O currículo de Tom Lee explica bem a sua postura. Desde os anos 1990, na Kidder Peabody e na Salomon Smith Barney, até ao seu período como chefe de estratégia de ações na JPMorgan (2007-2014), ele é conhecido pelo seu estilo de pesquisa orientado por dados. Este tipo de profissional não tem medo de desafiar o mercado; em 2002, publicou um relatório questionando a situação financeira das operadoras de telecomunicações, o que levou a uma queda nas ações, mas acabou por se revelar correto. Essa insistência nos dados e na análise independente também se refletiu nas suas opiniões sobre o setor das criptomoedas.

Em 2014, fundou a Fundstrat Global Advisors, uma firma de pesquisa independente que gere mais de 1,5 mil milhões de dólares em ativos. Este analista também tem um bom histórico de previsões — em 2020, previu com precisão a recuperação em V do mercado de ações dos EUA após a pandemia, e em 2023, previu que o S&P 500 atingiria os 5200 pontos em 2024, o que acabou por acontecer.

Mas o mais interessante é que, nos últimos anos, Tom Lee voltou o seu foco para o Ethereum. Ele foi um dos primeiros estrategas de Wall Street a incorporar o Bitcoin na sua avaliação de valor, já em 2017, com um quadro de avaliação do Bitcoin. Em 2025, assumiu a presidência do conselho da BitMine Immersion Technologies, impulsionando a transição da empresa de mineração de Bitcoin para uma estratégia de reserva baseada no Ethereum.

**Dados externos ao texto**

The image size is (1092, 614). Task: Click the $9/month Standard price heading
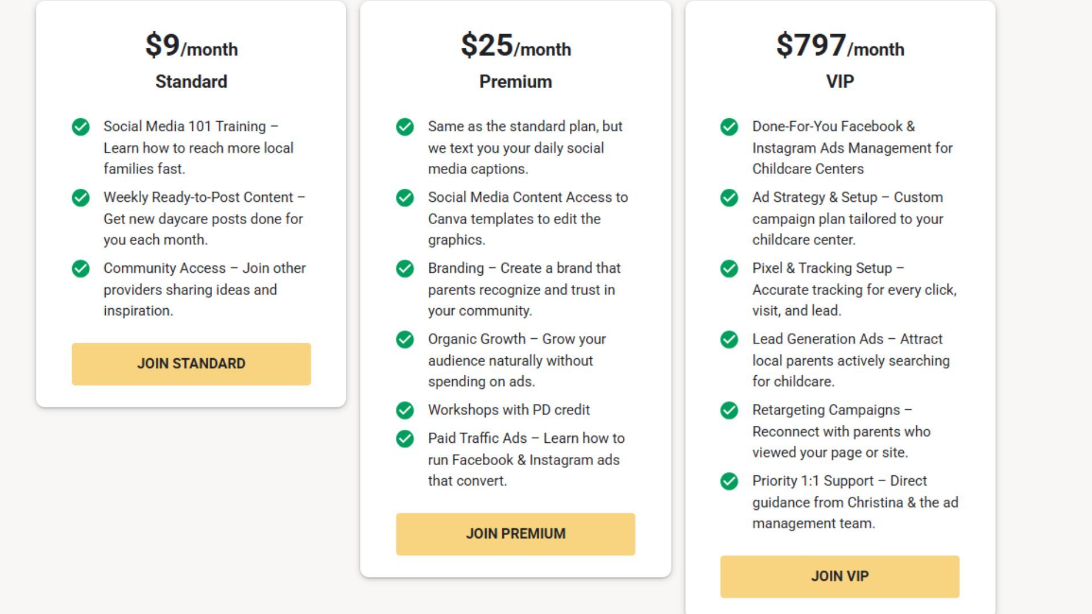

Por que é que este analista tem uma visão tão otimista sobre o Ethereum? A lógica dele é bastante clara. Primeiro, o setor de stablecoins, que já ultrapassou os 250B de dólares, com mais de 50% emitidos na rede Ethereum, contribuindo com cerca de 30% das taxas de transação da rede. Ele prevê que o mercado de stablecoins crescerá para entre 2 a 40k de dólares, o que indica que há ainda um enorme potencial de crescimento na utilização e nas taxas da rede Ethereum.

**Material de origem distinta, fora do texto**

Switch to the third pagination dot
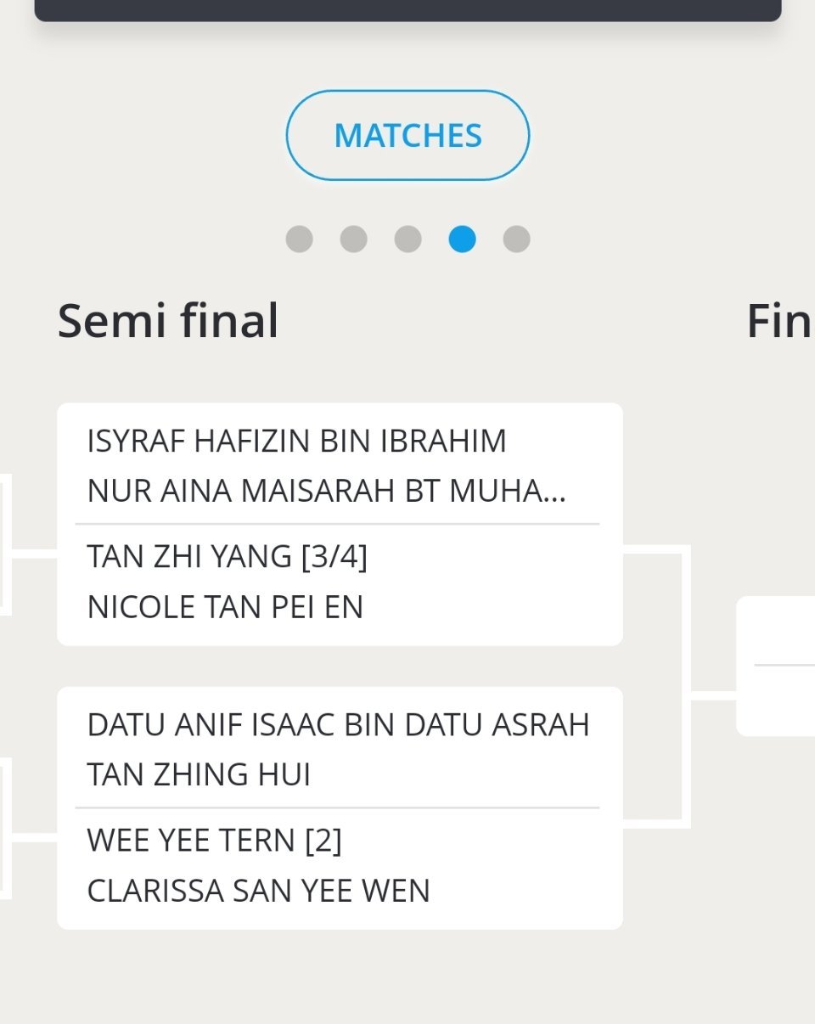This screenshot has width=815, height=1024. coord(408,239)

Em segundo lugar, Lee acredita que a fusão entre finanças e IA será uma grande tendência futura. Como plataforma de contratos inteligentes, o Ethereum pode suportar finanças na blockchain, tokenização de ativos e negociações automatizadas impulsionadas por IA, sendo uma infraestrutura fundamental para conectar o mundo financeiro tradicional ao universo cripto. Esta não é uma previsão radical, mas sim uma conclusão baseada no que já está a acontecer.

Por último, há a lógica da participação institucional. As instituições financeiras tradicionais participam na rede Ethereum através de staking, o que não é apenas uma compra e venda simples, mas uma forma de obter uma espécie de "porta de entrada para a governança". O modelo de "estratégia de microestratégia Ethereum" da BitMine, que aumenta o valor do ativo líquido por ação através de emissão de ações adicionais e de recompensas de staking, apresenta uma estrutura bastante atrativa para investidores institucionais.

Honestamente, quando um estrategista de Wall Street, que previu com precisão o movimento do mercado de ações, passa a considerar o Ethereum como a maior oportunidade macro de investimento para os próximos 10-15 anos, esse sinal merece atenção. De qualquer forma, esse quadro lógico é realmente digno de ser acompanhado.